Barbara Walters, Christiane Amanpour and Megyn Kelly have more in common than just tense run-ins with Donald Trump during his candidacy and presidency.
They're all female media workers with at least six-zero bank accounts and according to a new study, their fortune should not be newsflash.
A report by London-based wealth consultancy WealthInsight and Compelo, a global organization specializing in publishing and intelligence, has found that of all industries, the media has the most female millionaires.
Despite media being the sector where women are most likely to amass wealth, the percentage of those who have hit it big is rather modest, a mere 25 percent of all media millionaires, reflecting the seriousness of the gender pay gap.
Inequality across the board
The figures are even more disparate for women in other sectors.
Only eight percent of millionaires in the technology and telecommunications industry are female with male millionaires making up a staggering 92 percent.
The findings expose another layer of the ongoing crisis in tech and telecoms firms, especially in Silicon Valley where Uber, Binary Capital and startup accelerator 500 Startups have been rocked by a slew of shocking exposés.
The industry, which has long prided itself on incorporating liberal views on schismatic issues such as climate change and LGBTQ rights, is now dogged by scandals about harassment of and discrimination against women and the prevalence of a toxic "frat culture."
The report also found that sectors like energy and utilities, construction and engineering and transport and logistics, fields that have long been dominated by men, did not provide female workers enough leverage to climb the ladder of financial success.
Only eight percent of millionaires in these industries are women.
Pay equity was also investigated in 70 countries worldwide, and results paint a grim picture of prevalent gender-based imbalance in striking gold.
Vietnam ranked first with women accounting for 26 percent of the country's population of millionaires, while Qatar was the least equal country among those surveyed. A token three percent of millionaires in the tiny gas-rich peninsula are women.

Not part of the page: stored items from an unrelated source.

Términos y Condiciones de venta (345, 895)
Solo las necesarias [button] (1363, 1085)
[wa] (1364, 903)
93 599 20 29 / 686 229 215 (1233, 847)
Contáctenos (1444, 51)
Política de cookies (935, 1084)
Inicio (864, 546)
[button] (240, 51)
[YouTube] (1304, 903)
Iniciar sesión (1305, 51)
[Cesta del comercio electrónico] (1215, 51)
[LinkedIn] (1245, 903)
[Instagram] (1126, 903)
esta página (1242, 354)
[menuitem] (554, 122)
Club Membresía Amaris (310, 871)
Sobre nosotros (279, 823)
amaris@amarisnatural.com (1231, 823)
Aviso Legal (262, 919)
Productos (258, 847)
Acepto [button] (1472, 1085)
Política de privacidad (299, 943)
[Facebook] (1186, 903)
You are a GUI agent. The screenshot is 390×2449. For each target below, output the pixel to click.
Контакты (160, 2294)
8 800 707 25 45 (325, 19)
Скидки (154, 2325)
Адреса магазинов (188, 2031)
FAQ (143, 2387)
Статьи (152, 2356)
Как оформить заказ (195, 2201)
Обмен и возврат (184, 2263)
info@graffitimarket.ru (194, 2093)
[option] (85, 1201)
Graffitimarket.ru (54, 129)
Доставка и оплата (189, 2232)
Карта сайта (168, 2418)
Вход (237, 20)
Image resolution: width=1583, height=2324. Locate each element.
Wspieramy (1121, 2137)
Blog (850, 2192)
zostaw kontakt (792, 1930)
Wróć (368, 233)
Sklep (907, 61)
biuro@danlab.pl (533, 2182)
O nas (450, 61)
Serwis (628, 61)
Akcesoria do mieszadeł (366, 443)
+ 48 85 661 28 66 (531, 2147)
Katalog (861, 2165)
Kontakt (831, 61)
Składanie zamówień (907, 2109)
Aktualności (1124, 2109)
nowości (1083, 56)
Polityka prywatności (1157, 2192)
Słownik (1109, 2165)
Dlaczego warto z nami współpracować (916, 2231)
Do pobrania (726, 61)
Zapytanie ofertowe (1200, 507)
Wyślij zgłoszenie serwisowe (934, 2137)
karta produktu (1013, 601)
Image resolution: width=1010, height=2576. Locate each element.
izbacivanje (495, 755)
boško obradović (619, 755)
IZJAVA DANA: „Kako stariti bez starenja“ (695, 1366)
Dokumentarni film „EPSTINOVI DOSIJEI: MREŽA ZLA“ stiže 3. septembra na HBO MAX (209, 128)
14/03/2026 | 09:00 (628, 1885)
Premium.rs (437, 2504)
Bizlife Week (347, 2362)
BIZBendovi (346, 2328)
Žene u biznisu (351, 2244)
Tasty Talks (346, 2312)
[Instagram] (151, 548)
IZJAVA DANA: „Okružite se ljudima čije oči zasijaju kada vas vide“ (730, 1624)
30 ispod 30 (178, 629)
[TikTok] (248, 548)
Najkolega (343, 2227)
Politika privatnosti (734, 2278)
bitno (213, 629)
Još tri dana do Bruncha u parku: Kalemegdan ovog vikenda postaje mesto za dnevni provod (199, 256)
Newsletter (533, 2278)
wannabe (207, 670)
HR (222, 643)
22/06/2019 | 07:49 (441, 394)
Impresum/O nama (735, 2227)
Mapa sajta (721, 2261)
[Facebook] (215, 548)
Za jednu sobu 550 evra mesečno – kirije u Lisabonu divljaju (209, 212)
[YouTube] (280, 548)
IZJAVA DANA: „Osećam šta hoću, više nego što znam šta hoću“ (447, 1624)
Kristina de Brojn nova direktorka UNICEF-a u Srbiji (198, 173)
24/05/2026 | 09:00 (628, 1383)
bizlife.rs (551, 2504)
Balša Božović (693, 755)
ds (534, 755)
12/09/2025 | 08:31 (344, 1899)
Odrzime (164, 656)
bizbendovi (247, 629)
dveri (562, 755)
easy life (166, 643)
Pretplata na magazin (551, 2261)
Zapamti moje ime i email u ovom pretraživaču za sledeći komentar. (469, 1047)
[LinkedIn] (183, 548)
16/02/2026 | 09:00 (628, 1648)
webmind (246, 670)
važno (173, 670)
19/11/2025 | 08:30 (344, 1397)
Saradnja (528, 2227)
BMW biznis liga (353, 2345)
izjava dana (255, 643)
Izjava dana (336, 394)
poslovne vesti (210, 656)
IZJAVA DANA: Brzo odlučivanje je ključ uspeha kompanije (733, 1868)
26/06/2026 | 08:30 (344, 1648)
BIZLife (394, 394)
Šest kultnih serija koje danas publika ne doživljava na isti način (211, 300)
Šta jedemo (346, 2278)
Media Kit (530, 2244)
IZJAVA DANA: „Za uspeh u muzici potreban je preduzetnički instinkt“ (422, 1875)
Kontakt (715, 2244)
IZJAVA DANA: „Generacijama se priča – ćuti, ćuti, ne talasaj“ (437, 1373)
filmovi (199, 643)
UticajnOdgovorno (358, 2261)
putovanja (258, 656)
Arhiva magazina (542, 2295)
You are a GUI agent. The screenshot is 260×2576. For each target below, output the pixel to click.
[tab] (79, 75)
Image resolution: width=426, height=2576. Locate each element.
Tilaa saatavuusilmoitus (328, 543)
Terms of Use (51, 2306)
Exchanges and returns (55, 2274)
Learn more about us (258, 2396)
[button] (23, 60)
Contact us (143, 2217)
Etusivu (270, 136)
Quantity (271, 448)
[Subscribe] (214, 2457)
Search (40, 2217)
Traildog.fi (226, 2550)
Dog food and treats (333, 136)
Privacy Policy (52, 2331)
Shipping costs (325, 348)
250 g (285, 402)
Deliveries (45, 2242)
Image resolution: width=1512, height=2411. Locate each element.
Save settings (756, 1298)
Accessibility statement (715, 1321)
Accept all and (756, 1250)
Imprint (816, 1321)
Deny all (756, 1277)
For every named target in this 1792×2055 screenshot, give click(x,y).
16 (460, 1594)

China came at No. 23, along with countries such as the U.S., Australia, Finland and Israel.
It led the rankings of BRICS countries, with India and South Africa following at No. 42 and Brazil and Russia sharing 50th place.
"Gender equality is changing in millionaire circles, though not from Western pressures, the change is coming from the East. Alongside their ballooning first generational wealth, Asian countries are quickly becoming the most equal in the world," noted Head of WealthInsight, Oliver Williams.
DIY wealth building
The report also found that female millionaires are more likely to amass their wealth through entrepreneurial endeavors (50 percent) than salaried positions (31 percent).
This exemplifies the dire gender pay gap issue as male millionaires racked up their fortune through salaries (45 percent) with 47 percent owing their deep pockets to entrepreneurship.
Entrepreneurship, however, has been of special significance for Chinese looking to write their own rags-to-riches stories in a country that has been welcoming personal initiatives and encouraging dreaming big for the past three decades as it attempts to inject impetus to its economic growth.
And when Chinese strike it rich, it's usually a nine-zero sum.
According to the latest edition of the Hurun Global Rich List, published in March 2017, China is the world's number 1 not only in terms of the super-rich (609 billionaires with a whopping combined wealth of 1.6 trillion U.S. dollars), but also self-made billionaires.
It is also home to two-thirds of the world's self-made female billionaires, accounting for a staggering 79.5 percent of the 152 self-made billionaires worldwide
The country's richest woman who carved her own spot in the elite club of the super-wealthy is "Beijing Real Estate Queen" Chen Lihua, chairwoman of Fuwah International Group, one of the biggest commercial property developers in the Chinese capital.
Her wealth is valued at 7.2 billion U.S. dollars.
"China is indisputably now the best place in the world to be a female entrepreneur," Rupert Hoogewerf, the publisher of the Hurun Report, wrote in the March report.
"The one-child policy coupled with traditional childcare, whereby grandparents often play a much larger role in bringing up the children than in developed countries, is perhaps a reason. Another is the business boom this generation has enjoyed in China," Hoogewerf told TechNode.
Tech-oriented women who are looking to hit the jackpot would be happy to know that, according to the Hurun Global self-made women billionaires list, the tech and telecoms industry does not seem like a dreaded place.
The index, released to mark International Women's Day this year, shows that TMT – Technology, Media, Telecom – has the most number of self-made women billionaires (13 in total), followed by manufacturing and retail with 11 each.